Fermentation has long since been divided into spirituous, acid, and putrid.

It is incontestable that spirits are produced by the saccharine substance (sugar). Grains, however, supply it, although they are not sensibly sweet. This has made me suspect that the fermentation is at first saccharine, which produces the sweet substance that is necessary for the formation of spirit. It is thus that, by a series of internal motions, the fermentation causes the formation of the spirit to be preceded by a slight production of acid; that it transforms the vinous liquor into vinegar, which the same fermentation changes in time into an animal substance, destroyed in its turn by the putrid fermentation. Such are the progressive changes operated by this all-disorganizing phenomenon, and the unerring march of nature to bring back all substances to their respective elements.

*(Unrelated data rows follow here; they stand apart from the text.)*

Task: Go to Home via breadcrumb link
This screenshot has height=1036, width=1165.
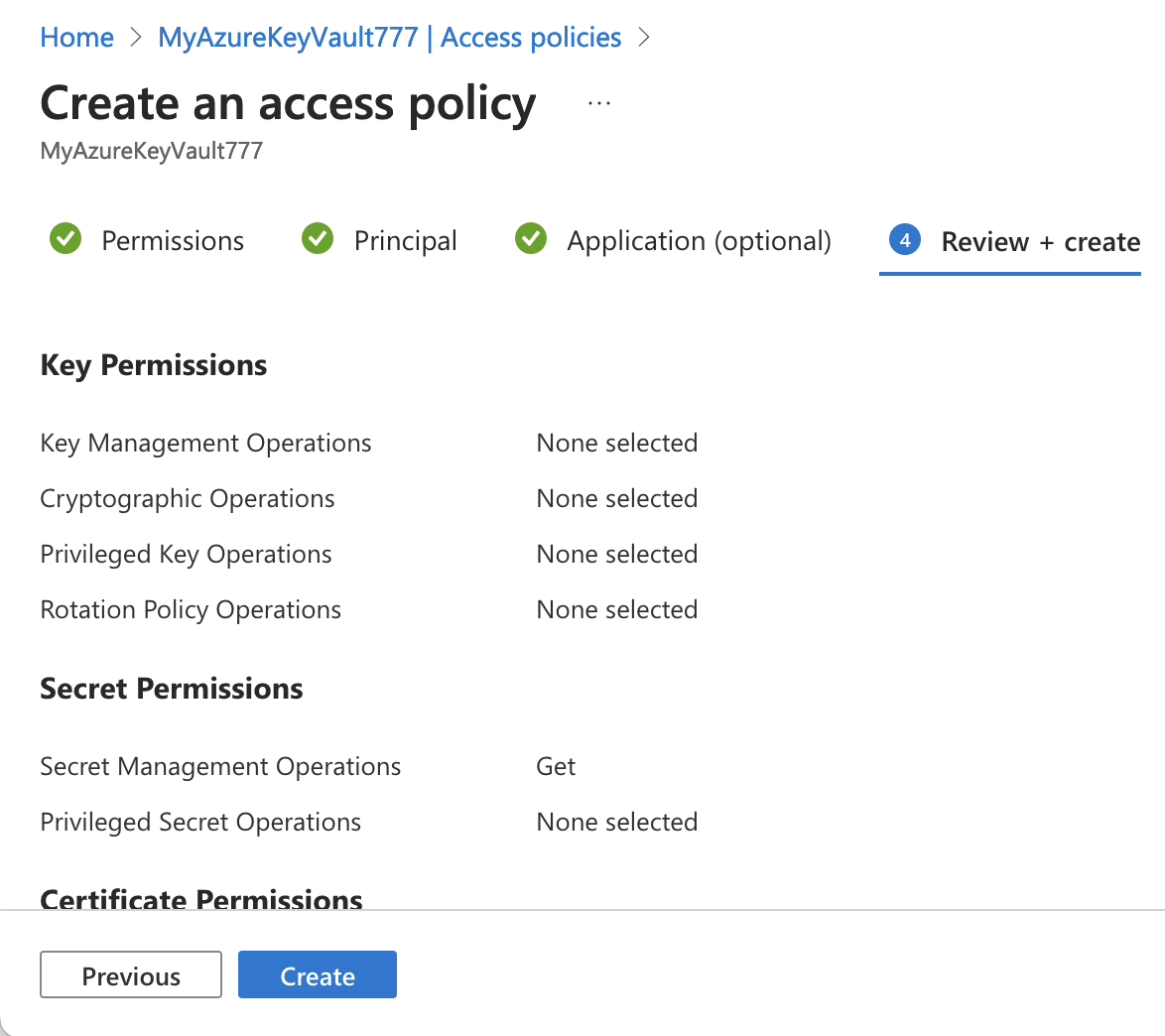Action: click(77, 38)
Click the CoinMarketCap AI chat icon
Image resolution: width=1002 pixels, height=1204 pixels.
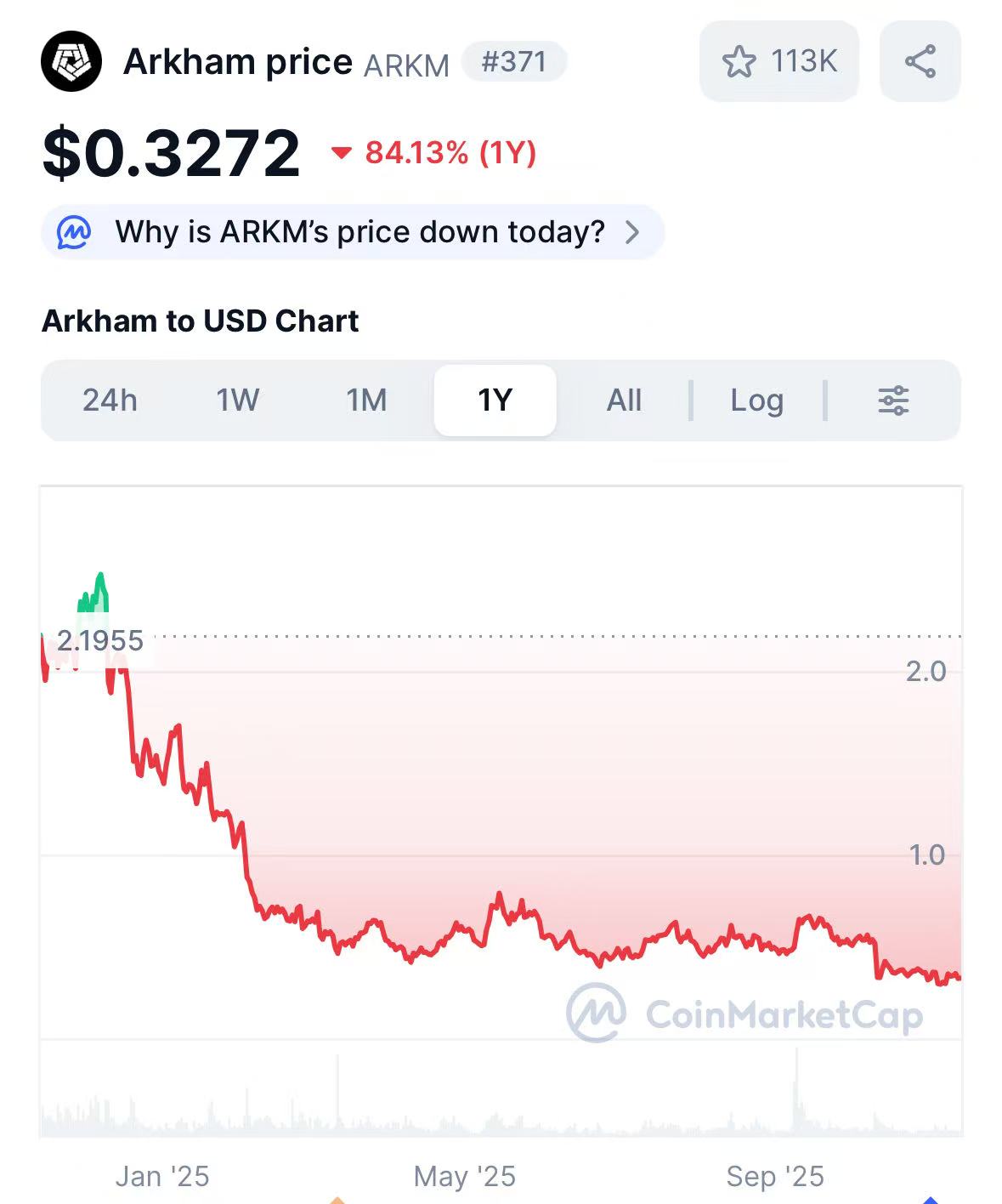[x=74, y=232]
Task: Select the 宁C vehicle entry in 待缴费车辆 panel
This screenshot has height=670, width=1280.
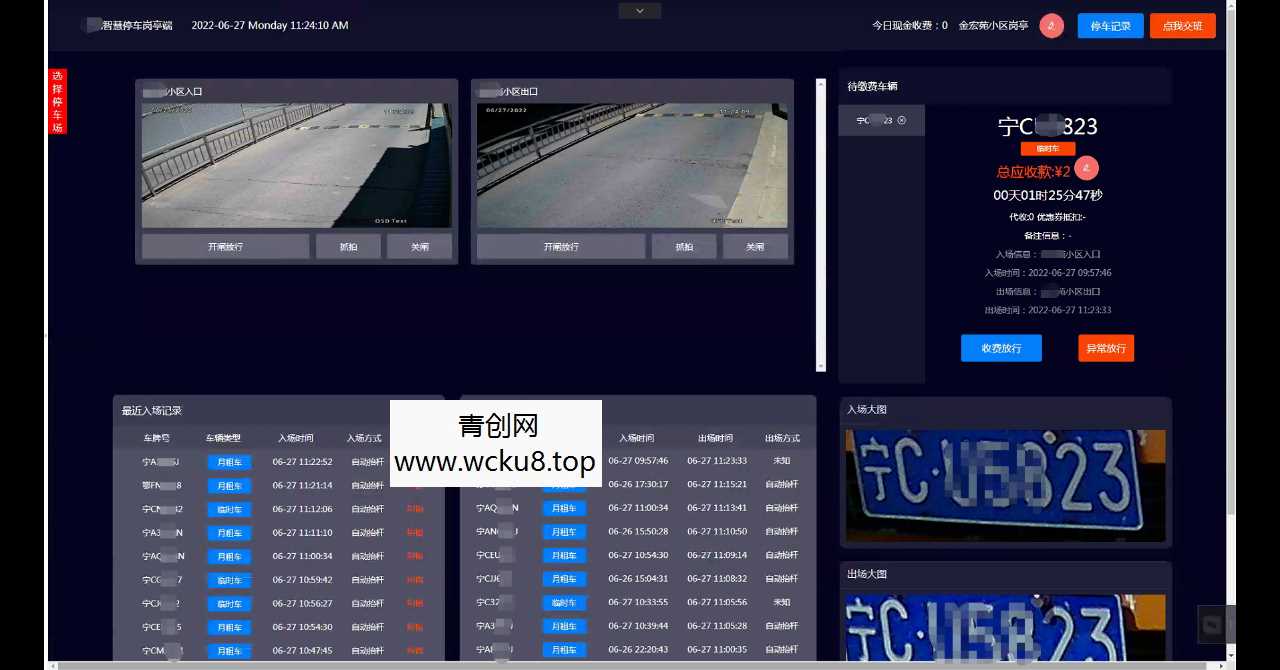Action: click(x=875, y=120)

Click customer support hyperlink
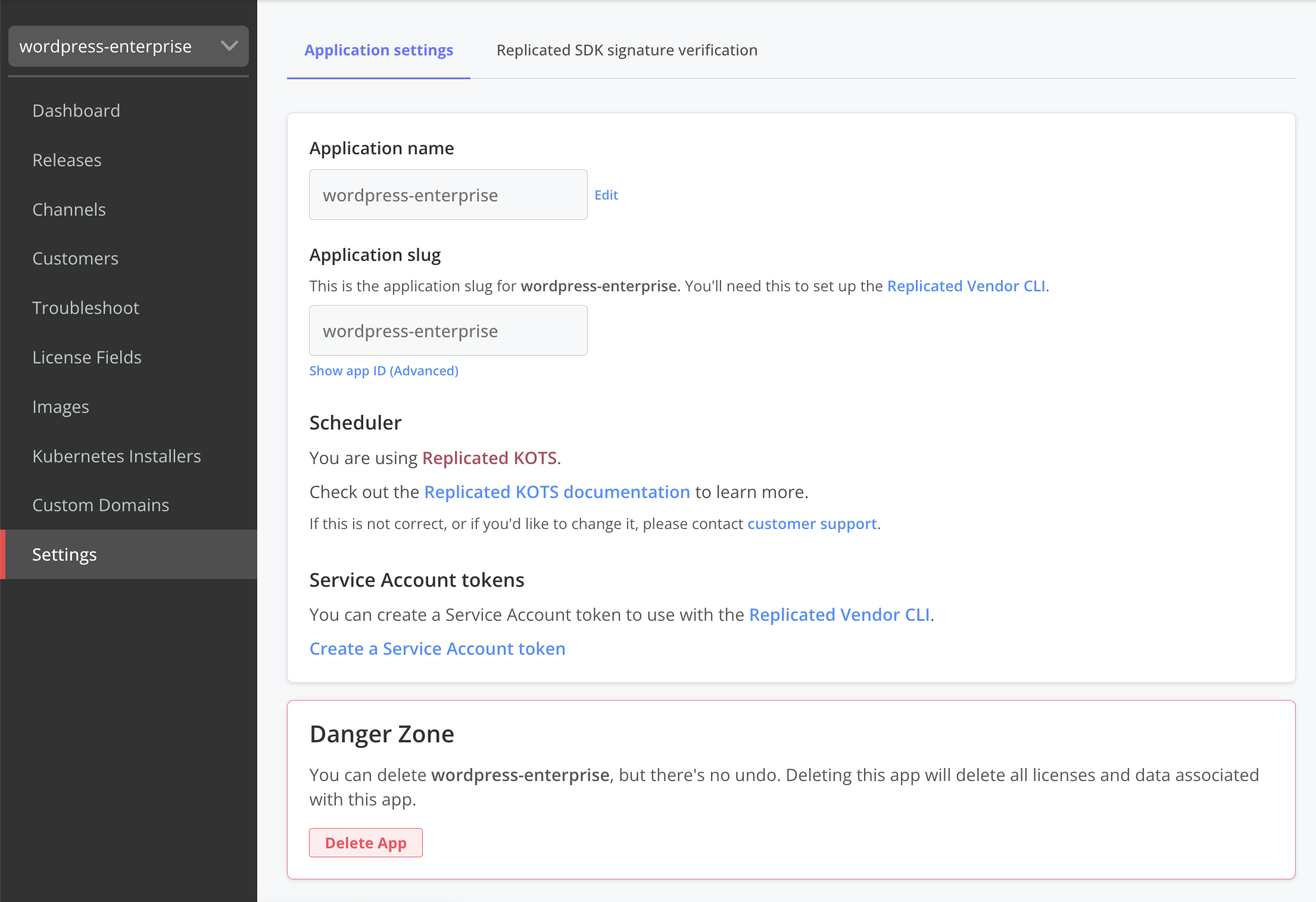click(811, 523)
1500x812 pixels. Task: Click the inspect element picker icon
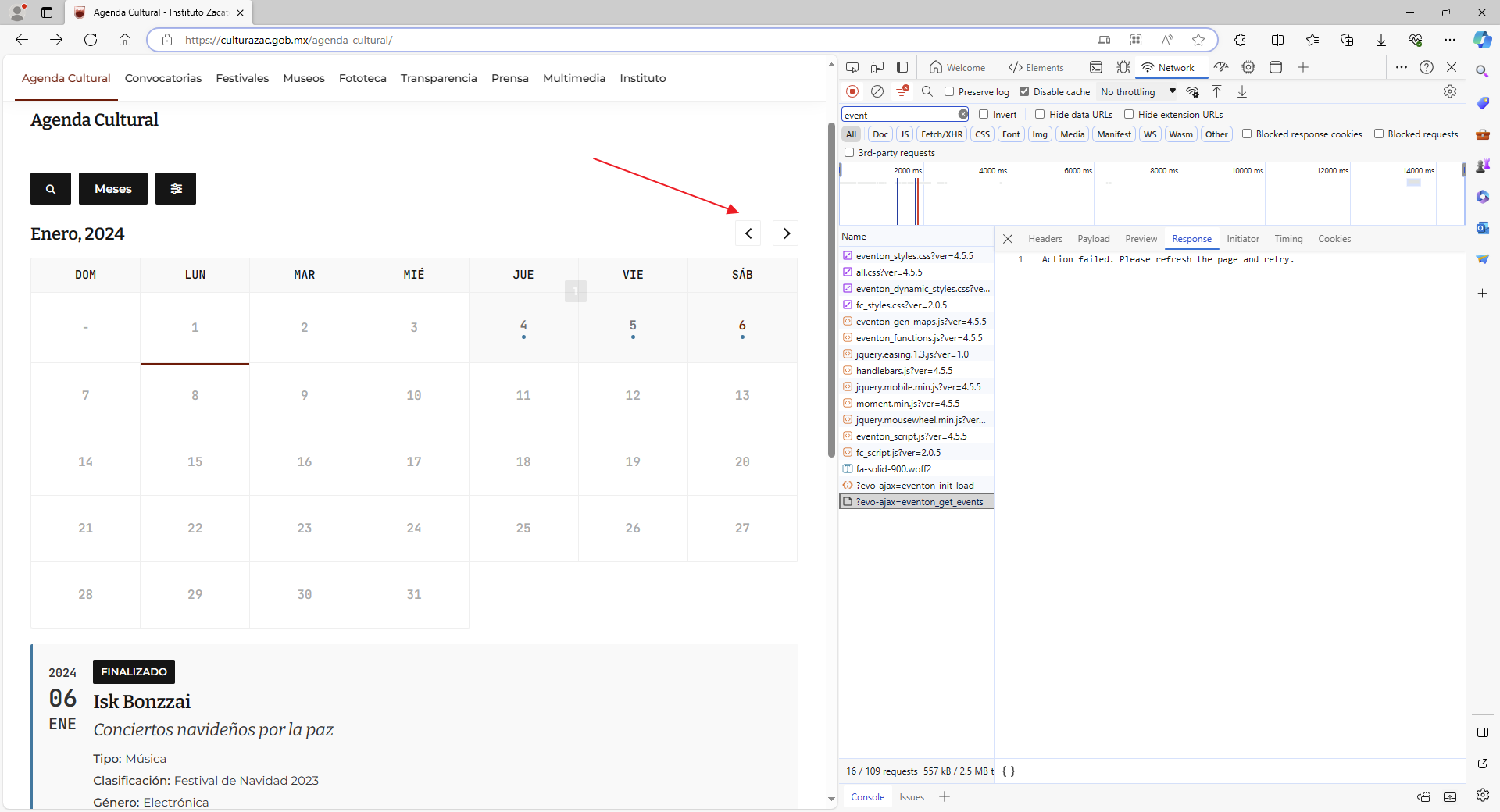(x=852, y=67)
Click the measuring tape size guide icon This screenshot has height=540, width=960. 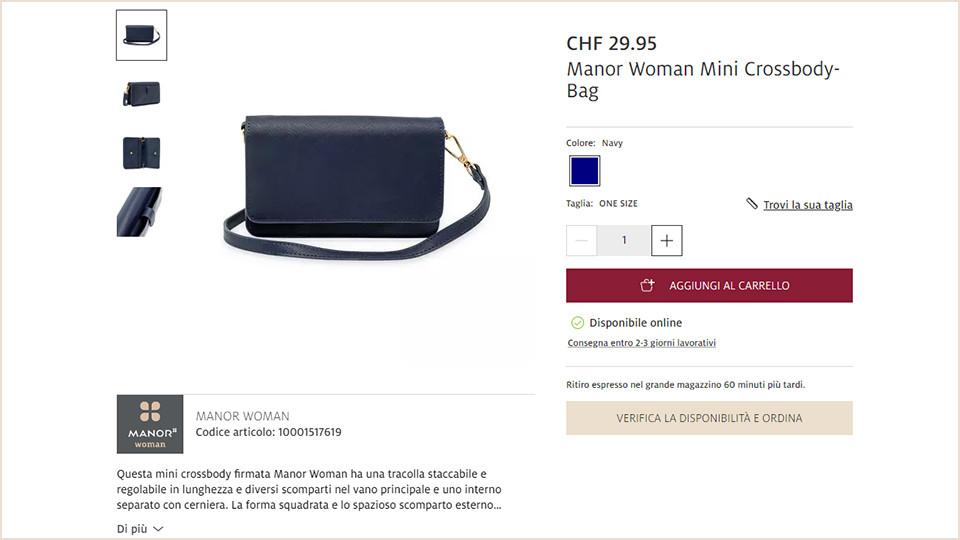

The necessary conditions for the formation of vinous fermentation, are—

1st. The presence of the saccharine substance.
2dly. That of a vegeto-animal substance, commonly called ferment, and soluble in water.
3dly. A certain quantity of water.
4thly. A temperature of 70° to 75°.
5thly. A sufficient mass.

When these are obtained, in a short time the liquor becomes turbid; it bubbles, from the disengaging of the carbonic acid gas, and the heat increases considerably. After some days, these impetuous motions subside; the fermentation ceases by degrees; the liquor clears up; then it emits a vinous smell and taste. As soon as it ferments no more, it must be distilled. However, some distillers have asserted that a greater quantity of spirit is obtained when the liquor has acquired a certain degree of acidity. Others are of opinion that it must be distilled as soon as it is calm. I am of this opinion, because the acid can only be formed at the expense of a little of the spirit, which is one of the principles of the acetous acid. Besides, the longer the liquor remains in a mass, the more spirit is wasted by evaporation.